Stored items
━━━━

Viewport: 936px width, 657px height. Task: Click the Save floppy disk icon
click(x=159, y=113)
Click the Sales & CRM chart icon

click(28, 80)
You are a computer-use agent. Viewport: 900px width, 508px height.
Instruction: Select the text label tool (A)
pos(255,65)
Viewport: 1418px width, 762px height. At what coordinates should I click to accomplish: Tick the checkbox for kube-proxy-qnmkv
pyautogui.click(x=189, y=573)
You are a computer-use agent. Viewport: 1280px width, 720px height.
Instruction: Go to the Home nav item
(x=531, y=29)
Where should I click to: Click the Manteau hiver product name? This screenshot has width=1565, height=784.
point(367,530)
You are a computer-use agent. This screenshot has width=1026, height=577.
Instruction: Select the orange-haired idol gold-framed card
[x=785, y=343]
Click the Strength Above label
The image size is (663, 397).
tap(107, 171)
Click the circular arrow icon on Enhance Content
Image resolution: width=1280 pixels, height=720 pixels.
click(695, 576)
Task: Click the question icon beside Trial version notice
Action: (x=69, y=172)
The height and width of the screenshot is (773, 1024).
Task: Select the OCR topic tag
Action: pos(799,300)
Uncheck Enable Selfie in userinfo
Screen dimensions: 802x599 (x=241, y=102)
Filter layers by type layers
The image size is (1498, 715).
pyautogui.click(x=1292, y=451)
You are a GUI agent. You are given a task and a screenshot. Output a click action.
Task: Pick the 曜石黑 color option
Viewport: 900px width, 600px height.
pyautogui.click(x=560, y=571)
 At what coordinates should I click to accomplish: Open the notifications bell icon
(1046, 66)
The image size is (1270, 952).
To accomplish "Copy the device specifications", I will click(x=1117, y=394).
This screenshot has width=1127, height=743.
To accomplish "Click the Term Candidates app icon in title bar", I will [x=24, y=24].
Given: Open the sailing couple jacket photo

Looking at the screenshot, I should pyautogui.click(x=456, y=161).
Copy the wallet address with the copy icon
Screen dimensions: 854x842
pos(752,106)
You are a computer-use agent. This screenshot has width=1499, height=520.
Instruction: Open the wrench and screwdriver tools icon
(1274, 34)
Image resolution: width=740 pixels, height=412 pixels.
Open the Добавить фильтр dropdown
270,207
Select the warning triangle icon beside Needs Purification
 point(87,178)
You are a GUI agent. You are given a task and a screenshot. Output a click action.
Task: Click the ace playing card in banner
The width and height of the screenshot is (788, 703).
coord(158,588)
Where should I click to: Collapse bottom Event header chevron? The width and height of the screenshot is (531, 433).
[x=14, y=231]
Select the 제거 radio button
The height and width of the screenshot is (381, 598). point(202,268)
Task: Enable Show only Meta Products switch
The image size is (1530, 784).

━━━━

Scan the records above for the word "will". Copy each line that has it.

To accomplish "Copy the device specifications", I will click(x=1117, y=394).
To accomplish "Click the Term Candidates app icon in title bar", I will [x=24, y=24].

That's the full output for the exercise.